Though Dr. Der works vigorously in his lab at the UNC Lineberger Center, he also finds time to make a difference in the lives of those affected by pancreatic cancer outside the lab. He regularly attends trips to Washington D.C. alongside families who have lost a loved one to pancreatic cancer to lobby for more funding for pancreatic cancer, which is largely underfunded by the federal government. According to a report released in 2010 by the Pancreatic Cancer Action Network, pancreatic cancer receives a meager 2% of National Cancer Institute funding, while the other four of the top five deadliest cancers receive two to six times as much funding.
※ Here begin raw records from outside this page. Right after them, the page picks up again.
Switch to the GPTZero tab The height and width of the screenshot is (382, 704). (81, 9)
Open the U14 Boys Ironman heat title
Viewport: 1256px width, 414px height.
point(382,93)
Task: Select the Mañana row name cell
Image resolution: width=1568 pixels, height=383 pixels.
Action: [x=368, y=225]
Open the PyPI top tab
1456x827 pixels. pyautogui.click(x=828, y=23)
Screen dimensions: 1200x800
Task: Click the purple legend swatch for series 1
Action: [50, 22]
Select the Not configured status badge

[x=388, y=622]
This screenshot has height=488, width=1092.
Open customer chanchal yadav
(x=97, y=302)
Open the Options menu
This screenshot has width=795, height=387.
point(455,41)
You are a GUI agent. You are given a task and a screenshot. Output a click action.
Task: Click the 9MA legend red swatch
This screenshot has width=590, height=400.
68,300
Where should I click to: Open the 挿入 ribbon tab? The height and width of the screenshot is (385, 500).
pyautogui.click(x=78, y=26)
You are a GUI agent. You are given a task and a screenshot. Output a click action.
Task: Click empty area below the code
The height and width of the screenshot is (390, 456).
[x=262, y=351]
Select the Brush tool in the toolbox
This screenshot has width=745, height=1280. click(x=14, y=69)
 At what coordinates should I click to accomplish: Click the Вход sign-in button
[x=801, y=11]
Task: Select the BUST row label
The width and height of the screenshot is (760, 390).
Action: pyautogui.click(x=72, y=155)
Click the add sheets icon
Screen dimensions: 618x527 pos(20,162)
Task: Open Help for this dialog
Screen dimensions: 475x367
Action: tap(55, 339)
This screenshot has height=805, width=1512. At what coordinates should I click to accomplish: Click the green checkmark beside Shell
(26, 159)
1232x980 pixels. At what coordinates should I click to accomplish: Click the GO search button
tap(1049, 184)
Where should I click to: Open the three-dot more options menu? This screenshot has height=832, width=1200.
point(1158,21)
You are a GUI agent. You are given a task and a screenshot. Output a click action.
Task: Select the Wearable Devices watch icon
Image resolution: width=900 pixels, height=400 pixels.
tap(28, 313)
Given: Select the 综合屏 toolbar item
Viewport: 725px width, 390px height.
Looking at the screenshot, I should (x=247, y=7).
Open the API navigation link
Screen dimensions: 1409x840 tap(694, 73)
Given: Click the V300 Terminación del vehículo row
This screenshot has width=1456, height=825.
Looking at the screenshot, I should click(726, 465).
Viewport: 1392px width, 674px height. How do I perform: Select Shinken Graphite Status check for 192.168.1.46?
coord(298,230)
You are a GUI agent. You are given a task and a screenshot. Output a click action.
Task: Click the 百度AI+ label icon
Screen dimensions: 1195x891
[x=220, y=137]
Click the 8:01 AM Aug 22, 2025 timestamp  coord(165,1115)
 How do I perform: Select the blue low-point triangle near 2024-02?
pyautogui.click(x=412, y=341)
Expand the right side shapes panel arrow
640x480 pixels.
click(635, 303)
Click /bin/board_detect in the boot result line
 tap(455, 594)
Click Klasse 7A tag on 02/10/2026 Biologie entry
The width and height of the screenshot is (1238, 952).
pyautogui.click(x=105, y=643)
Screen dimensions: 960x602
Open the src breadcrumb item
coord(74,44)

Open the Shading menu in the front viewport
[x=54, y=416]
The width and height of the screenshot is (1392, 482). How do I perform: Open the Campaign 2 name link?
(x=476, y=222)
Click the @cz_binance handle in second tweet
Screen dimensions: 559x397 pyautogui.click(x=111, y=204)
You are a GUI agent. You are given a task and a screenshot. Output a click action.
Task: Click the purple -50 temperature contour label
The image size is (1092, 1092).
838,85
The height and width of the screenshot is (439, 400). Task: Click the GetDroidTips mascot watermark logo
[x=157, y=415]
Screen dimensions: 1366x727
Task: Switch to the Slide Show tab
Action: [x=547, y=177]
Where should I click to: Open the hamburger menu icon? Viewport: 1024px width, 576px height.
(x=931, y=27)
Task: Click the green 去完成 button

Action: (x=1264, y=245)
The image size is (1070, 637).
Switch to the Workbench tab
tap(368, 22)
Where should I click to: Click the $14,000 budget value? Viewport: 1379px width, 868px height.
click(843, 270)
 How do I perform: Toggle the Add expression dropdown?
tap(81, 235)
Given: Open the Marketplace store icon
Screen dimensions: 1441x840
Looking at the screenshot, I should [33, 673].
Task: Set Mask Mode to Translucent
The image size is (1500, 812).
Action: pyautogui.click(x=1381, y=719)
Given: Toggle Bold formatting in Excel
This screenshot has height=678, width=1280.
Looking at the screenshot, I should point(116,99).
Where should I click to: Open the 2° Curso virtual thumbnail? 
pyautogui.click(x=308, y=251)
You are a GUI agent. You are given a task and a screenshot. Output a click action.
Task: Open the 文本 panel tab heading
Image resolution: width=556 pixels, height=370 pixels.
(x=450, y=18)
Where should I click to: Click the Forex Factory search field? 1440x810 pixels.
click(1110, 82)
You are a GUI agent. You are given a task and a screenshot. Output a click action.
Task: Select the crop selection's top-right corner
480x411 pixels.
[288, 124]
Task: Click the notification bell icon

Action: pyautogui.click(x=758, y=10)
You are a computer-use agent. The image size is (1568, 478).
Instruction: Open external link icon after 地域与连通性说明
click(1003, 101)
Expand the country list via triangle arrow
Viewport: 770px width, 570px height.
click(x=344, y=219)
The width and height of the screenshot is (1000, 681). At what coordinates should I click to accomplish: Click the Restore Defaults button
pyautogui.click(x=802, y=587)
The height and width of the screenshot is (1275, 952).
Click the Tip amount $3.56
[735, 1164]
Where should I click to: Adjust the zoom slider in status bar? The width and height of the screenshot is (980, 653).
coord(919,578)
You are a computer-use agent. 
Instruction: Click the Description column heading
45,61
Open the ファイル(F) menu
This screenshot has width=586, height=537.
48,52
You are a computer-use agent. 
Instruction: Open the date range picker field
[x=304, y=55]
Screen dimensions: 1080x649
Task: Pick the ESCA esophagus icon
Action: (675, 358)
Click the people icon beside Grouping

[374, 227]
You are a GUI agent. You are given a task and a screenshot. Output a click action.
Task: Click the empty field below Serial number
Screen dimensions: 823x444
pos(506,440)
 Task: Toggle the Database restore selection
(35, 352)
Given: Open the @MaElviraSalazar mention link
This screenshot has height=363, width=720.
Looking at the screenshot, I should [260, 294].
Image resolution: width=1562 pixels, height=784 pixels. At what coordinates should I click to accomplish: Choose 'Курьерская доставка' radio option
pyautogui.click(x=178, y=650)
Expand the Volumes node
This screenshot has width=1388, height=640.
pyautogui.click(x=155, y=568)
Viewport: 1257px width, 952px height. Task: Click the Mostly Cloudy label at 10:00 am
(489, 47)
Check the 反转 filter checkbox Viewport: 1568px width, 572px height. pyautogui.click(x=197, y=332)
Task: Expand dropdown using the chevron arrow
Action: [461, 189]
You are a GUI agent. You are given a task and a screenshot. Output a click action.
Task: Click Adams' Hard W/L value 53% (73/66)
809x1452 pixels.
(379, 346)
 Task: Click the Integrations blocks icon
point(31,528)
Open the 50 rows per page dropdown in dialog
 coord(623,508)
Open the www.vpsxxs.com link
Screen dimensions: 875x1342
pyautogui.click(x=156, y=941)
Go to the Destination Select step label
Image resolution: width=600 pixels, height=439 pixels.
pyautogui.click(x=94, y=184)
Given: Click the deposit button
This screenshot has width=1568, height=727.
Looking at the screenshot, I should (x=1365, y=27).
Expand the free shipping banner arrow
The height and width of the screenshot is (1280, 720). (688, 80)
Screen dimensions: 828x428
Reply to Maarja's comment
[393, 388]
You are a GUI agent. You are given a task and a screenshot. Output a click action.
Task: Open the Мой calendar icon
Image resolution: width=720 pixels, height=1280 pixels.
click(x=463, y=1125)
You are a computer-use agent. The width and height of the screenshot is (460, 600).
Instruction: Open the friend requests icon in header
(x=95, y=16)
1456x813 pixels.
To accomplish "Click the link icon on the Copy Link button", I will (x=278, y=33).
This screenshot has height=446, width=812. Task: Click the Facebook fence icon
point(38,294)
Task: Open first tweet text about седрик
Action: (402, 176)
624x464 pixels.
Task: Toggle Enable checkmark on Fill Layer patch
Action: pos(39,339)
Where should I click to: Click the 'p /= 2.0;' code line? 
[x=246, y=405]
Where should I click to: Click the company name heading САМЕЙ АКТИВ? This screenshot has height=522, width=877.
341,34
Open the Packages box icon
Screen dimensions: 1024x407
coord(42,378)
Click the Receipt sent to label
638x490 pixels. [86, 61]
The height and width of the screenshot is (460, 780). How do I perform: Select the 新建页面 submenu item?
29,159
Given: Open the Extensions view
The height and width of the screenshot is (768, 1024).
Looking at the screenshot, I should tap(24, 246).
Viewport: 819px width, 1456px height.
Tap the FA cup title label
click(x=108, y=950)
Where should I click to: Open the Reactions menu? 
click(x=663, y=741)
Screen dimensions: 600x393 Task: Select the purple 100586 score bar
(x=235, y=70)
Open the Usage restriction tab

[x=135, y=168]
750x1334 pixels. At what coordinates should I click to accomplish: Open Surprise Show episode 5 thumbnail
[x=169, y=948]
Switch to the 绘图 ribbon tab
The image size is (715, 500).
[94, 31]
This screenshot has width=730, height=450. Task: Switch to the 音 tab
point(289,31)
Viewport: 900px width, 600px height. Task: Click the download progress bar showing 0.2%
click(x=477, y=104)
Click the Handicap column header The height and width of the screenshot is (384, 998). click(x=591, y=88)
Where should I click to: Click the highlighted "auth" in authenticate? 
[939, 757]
Looking at N.C.I. funding in amount per death reveals a huge disparity: pancreatic cancer receives the second to lowest amount of funding per death at $2,297, while breast cancer has the highest at $13,452 (lung cancer has the lowest). Thankfully, the visits to senate and representative offices in Washington D.C. paid off, literally, in 2013 when the Recalcitrant Cancer Research Act was passed. As a result of this act, more funding was allocated and strategic plans were put in place to make progress in treating deadly cancers. Additionally, groups such as Purple Stride are working tirelessly to raise awareness and encourage education, research and fundraising for the disease. Two undergraduates who work in the Der Lab, Christina Kresser and Daniel Zeitouni, founded Purple Mission at UNC to expand this focus right here on campus. And they have made a difference. Pancreatic cancer research funding has increased by 500% since 1999 thanks to groups such as these and advocators everywhere.
In cohort with Purple Stride, the Der Lab hosts open house events in which they open their doors to the community and people can come into the lab and see what research really looks like, view live pancreatic cancer cells and observe research techniques. These events not only raise awareness and educate people about pancreatic cancer, but also give members of the community who have been affected by pancreatic cancer a sense of hope that one day there will be a successful treatment. Der believes that the humanitarian side of his research provides he and his lab members with additional motivation to pursue an effective therapy. Der explains, “What we’re doing is supposed to make an impact. We’re not getting grants simply because were finding out cool things. We’re getting grants because what we find hopefully can be applied to develop better approaches for cancer treatment and care.”